BEGIN SOURCE MATERIAL

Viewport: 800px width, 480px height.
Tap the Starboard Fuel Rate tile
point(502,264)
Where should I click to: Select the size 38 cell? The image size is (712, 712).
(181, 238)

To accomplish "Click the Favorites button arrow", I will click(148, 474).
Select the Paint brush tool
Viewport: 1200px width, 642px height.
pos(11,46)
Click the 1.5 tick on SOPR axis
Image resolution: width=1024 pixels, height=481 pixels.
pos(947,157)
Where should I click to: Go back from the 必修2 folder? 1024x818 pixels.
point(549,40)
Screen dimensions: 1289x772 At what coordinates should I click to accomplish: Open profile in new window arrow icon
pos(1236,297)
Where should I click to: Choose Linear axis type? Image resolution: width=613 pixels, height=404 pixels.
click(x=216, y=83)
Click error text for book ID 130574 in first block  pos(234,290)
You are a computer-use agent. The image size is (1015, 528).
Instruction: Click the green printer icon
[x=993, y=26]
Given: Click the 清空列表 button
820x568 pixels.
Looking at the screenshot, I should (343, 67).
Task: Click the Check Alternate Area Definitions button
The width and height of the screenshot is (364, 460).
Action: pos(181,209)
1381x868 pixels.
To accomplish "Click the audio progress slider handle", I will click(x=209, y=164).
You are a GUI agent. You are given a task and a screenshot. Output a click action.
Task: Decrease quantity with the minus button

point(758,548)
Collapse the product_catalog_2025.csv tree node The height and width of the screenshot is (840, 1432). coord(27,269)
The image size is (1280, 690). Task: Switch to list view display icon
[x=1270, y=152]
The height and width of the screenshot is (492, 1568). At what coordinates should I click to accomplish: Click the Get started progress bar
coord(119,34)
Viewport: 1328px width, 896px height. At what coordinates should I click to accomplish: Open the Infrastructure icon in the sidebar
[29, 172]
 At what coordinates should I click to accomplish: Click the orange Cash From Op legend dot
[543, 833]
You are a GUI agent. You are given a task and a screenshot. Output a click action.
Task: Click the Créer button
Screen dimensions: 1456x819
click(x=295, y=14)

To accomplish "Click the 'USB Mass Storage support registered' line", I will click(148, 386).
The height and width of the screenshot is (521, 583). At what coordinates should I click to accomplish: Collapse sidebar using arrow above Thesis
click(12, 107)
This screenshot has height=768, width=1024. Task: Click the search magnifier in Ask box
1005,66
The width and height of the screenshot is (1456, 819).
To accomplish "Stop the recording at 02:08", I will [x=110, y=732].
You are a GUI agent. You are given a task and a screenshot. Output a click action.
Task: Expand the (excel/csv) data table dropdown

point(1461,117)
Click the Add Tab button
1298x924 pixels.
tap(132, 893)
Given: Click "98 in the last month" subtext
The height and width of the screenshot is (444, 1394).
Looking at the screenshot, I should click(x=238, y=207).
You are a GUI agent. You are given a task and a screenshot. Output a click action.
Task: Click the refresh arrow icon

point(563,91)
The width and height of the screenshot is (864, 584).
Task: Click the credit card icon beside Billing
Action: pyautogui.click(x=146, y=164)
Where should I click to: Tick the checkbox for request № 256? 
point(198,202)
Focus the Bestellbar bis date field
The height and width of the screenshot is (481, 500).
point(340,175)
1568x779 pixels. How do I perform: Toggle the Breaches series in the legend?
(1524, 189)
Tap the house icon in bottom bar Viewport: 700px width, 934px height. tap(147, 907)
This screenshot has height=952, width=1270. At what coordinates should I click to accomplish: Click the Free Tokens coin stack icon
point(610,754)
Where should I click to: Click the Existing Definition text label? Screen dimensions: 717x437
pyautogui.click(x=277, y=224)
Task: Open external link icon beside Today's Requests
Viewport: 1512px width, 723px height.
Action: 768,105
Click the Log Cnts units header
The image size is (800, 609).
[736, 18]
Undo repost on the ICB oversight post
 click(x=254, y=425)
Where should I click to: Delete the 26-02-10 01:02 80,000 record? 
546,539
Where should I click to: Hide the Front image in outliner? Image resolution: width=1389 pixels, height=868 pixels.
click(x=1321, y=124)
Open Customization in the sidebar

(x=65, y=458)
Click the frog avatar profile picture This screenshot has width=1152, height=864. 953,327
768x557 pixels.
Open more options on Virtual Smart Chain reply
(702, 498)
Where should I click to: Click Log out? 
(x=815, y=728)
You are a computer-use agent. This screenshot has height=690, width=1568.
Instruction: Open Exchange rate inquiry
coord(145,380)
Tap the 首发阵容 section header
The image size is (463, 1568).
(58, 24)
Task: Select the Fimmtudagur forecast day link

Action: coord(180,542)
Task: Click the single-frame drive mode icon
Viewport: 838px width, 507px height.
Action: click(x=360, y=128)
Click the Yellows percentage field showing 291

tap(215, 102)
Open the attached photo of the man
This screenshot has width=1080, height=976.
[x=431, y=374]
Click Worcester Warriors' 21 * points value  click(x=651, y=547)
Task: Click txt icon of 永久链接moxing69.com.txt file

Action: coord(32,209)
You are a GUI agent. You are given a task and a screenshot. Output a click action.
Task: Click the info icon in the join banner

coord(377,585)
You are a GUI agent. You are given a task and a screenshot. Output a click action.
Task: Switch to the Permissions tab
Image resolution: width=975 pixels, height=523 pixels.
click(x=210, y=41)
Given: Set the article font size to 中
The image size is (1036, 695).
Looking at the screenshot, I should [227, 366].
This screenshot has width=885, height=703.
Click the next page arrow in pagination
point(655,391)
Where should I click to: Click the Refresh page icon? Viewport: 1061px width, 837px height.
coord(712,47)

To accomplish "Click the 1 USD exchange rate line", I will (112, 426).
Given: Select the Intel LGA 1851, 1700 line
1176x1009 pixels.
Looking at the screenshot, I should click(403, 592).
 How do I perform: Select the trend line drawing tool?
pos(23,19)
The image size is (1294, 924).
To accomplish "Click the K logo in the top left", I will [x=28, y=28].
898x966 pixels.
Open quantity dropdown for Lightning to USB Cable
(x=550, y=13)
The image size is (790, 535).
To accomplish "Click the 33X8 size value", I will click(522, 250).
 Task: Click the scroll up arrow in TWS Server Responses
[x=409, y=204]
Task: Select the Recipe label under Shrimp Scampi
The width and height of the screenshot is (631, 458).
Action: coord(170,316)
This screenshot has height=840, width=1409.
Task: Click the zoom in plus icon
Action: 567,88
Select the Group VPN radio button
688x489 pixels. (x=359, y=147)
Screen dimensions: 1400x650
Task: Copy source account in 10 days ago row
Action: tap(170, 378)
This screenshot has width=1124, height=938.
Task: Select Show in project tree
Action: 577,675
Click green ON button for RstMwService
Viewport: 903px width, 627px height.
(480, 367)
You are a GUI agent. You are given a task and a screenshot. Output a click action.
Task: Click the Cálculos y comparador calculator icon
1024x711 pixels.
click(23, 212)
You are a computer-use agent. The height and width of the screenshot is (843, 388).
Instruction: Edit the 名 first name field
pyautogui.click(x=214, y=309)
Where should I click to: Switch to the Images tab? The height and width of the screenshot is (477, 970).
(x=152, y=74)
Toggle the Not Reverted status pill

END SOURCE MATERIAL

• WHAT YOU HAVE TO DO: Copy every line of the listing above word for word.

• EXERCISE RESPONSE:
Viewport: 800px width, 480px height.
Tap the Starboard Fuel Rate tile
point(502,264)
Where should I click to: Select the size 38 cell? The image size is (712, 712).
(181, 238)

To accomplish "Click the Favorites button arrow", I will click(148, 474).
Select the Paint brush tool
Viewport: 1200px width, 642px height.
pos(11,46)
Click the 1.5 tick on SOPR axis
Image resolution: width=1024 pixels, height=481 pixels.
pos(947,157)
Where should I click to: Go back from the 必修2 folder? 1024x818 pixels.
point(549,40)
Screen dimensions: 1289x772 At what coordinates should I click to accomplish: Open profile in new window arrow icon
pos(1236,297)
Where should I click to: Choose Linear axis type? Image resolution: width=613 pixels, height=404 pixels.
click(x=216, y=83)
Click error text for book ID 130574 in first block  pos(234,290)
You are a computer-use agent. The image size is (1015, 528).
Instruction: Click the green printer icon
[x=993, y=26]
Given: Click the 清空列表 button
820x568 pixels.
Looking at the screenshot, I should (343, 67).
Task: Click the Check Alternate Area Definitions button
The width and height of the screenshot is (364, 460).
Action: pos(181,209)
1381x868 pixels.
To accomplish "Click the audio progress slider handle", I will click(x=209, y=164).
You are a GUI agent. You are given a task and a screenshot. Output a click action.
Task: Decrease quantity with the minus button

point(758,548)
Collapse the product_catalog_2025.csv tree node The height and width of the screenshot is (840, 1432). coord(27,269)
The image size is (1280, 690). Task: Switch to list view display icon
[x=1270, y=152]
The height and width of the screenshot is (492, 1568). At what coordinates should I click to accomplish: Click the Get started progress bar
coord(119,34)
Viewport: 1328px width, 896px height. At what coordinates should I click to accomplish: Open the Infrastructure icon in the sidebar
[29, 172]
 At what coordinates should I click to accomplish: Click the orange Cash From Op legend dot
[543, 833]
You are a GUI agent. You are given a task and a screenshot. Output a click action.
Task: Click the Créer button
Screen dimensions: 1456x819
click(x=295, y=14)

To accomplish "Click the 'USB Mass Storage support registered' line", I will click(148, 386).
The height and width of the screenshot is (521, 583). At what coordinates should I click to accomplish: Collapse sidebar using arrow above Thesis
click(12, 107)
This screenshot has height=768, width=1024. Task: Click the search magnifier in Ask box
1005,66
The width and height of the screenshot is (1456, 819).
To accomplish "Stop the recording at 02:08", I will [x=110, y=732].
You are a GUI agent. You are given a task and a screenshot. Output a click action.
Task: Expand the (excel/csv) data table dropdown

point(1461,117)
Click the Add Tab button
1298x924 pixels.
tap(132, 893)
Given: Click "98 in the last month" subtext
The height and width of the screenshot is (444, 1394).
Looking at the screenshot, I should click(x=238, y=207).
You are a GUI agent. You are given a task and a screenshot. Output a click action.
Task: Click the refresh arrow icon

point(563,91)
The width and height of the screenshot is (864, 584).
Task: Click the credit card icon beside Billing
Action: pyautogui.click(x=146, y=164)
Where should I click to: Tick the checkbox for request № 256? 
point(198,202)
Focus the Bestellbar bis date field
The height and width of the screenshot is (481, 500).
point(340,175)
1568x779 pixels. How do I perform: Toggle the Breaches series in the legend?
(1524, 189)
Tap the house icon in bottom bar Viewport: 700px width, 934px height. tap(147, 907)
This screenshot has height=952, width=1270. At what coordinates should I click to accomplish: Click the Free Tokens coin stack icon
point(610,754)
Where should I click to: Click the Existing Definition text label? Screen dimensions: 717x437
pyautogui.click(x=277, y=224)
Task: Open external link icon beside Today's Requests
Viewport: 1512px width, 723px height.
Action: 768,105
Click the Log Cnts units header
The image size is (800, 609).
[736, 18]
Undo repost on the ICB oversight post
 click(x=254, y=425)
Where should I click to: Delete the 26-02-10 01:02 80,000 record? 
546,539
Where should I click to: Hide the Front image in outliner? Image resolution: width=1389 pixels, height=868 pixels.
click(x=1321, y=124)
Open Customization in the sidebar

(x=65, y=458)
Click the frog avatar profile picture This screenshot has width=1152, height=864. 953,327
768x557 pixels.
Open more options on Virtual Smart Chain reply
(702, 498)
Where should I click to: Click Log out? 
(x=815, y=728)
You are a computer-use agent. This screenshot has height=690, width=1568.
Instruction: Open Exchange rate inquiry
coord(145,380)
Tap the 首发阵容 section header
The image size is (463, 1568).
(58, 24)
Task: Select the Fimmtudagur forecast day link

Action: coord(180,542)
Task: Click the single-frame drive mode icon
Viewport: 838px width, 507px height.
Action: click(x=360, y=128)
Click the Yellows percentage field showing 291

tap(215, 102)
Open the attached photo of the man
This screenshot has width=1080, height=976.
[x=431, y=374]
Click Worcester Warriors' 21 * points value  click(x=651, y=547)
Task: Click txt icon of 永久链接moxing69.com.txt file

Action: coord(32,209)
You are a GUI agent. You are given a task and a screenshot. Output a click action.
Task: Click the info icon in the join banner

coord(377,585)
You are a GUI agent. You are given a task and a screenshot. Output a click action.
Task: Switch to the Permissions tab
Image resolution: width=975 pixels, height=523 pixels.
click(x=210, y=41)
Given: Set the article font size to 中
The image size is (1036, 695).
Looking at the screenshot, I should [227, 366].
This screenshot has width=885, height=703.
Click the next page arrow in pagination
point(655,391)
Where should I click to: Click the Refresh page icon? Viewport: 1061px width, 837px height.
coord(712,47)

To accomplish "Click the 1 USD exchange rate line", I will (112, 426).
Given: Select the Intel LGA 1851, 1700 line
1176x1009 pixels.
Looking at the screenshot, I should click(403, 592).
 How do I perform: Select the trend line drawing tool?
pos(23,19)
The image size is (1294, 924).
To accomplish "Click the K logo in the top left", I will [x=28, y=28].
898x966 pixels.
Open quantity dropdown for Lightning to USB Cable
(x=550, y=13)
The image size is (790, 535).
To accomplish "Click the 33X8 size value", I will click(522, 250).
 Task: Click the scroll up arrow in TWS Server Responses
[x=409, y=204]
Task: Select the Recipe label under Shrimp Scampi
The width and height of the screenshot is (631, 458).
Action: coord(170,316)
This screenshot has height=840, width=1409.
Task: Click the zoom in plus icon
Action: 567,88
Select the Group VPN radio button
688x489 pixels. (x=359, y=147)
Screen dimensions: 1400x650
Task: Copy source account in 10 days ago row
Action: tap(170, 378)
This screenshot has width=1124, height=938.
Task: Select Show in project tree
Action: 577,675
Click green ON button for RstMwService
Viewport: 903px width, 627px height.
(480, 367)
You are a GUI agent. You are given a task and a screenshot. Output a click action.
Task: Click the Cálculos y comparador calculator icon
1024x711 pixels.
click(23, 212)
You are a computer-use agent. The height and width of the screenshot is (843, 388).
Instruction: Edit the 名 first name field
pyautogui.click(x=214, y=309)
Where should I click to: Switch to the Images tab? The height and width of the screenshot is (477, 970).
(x=152, y=74)
Toggle the Not Reverted status pill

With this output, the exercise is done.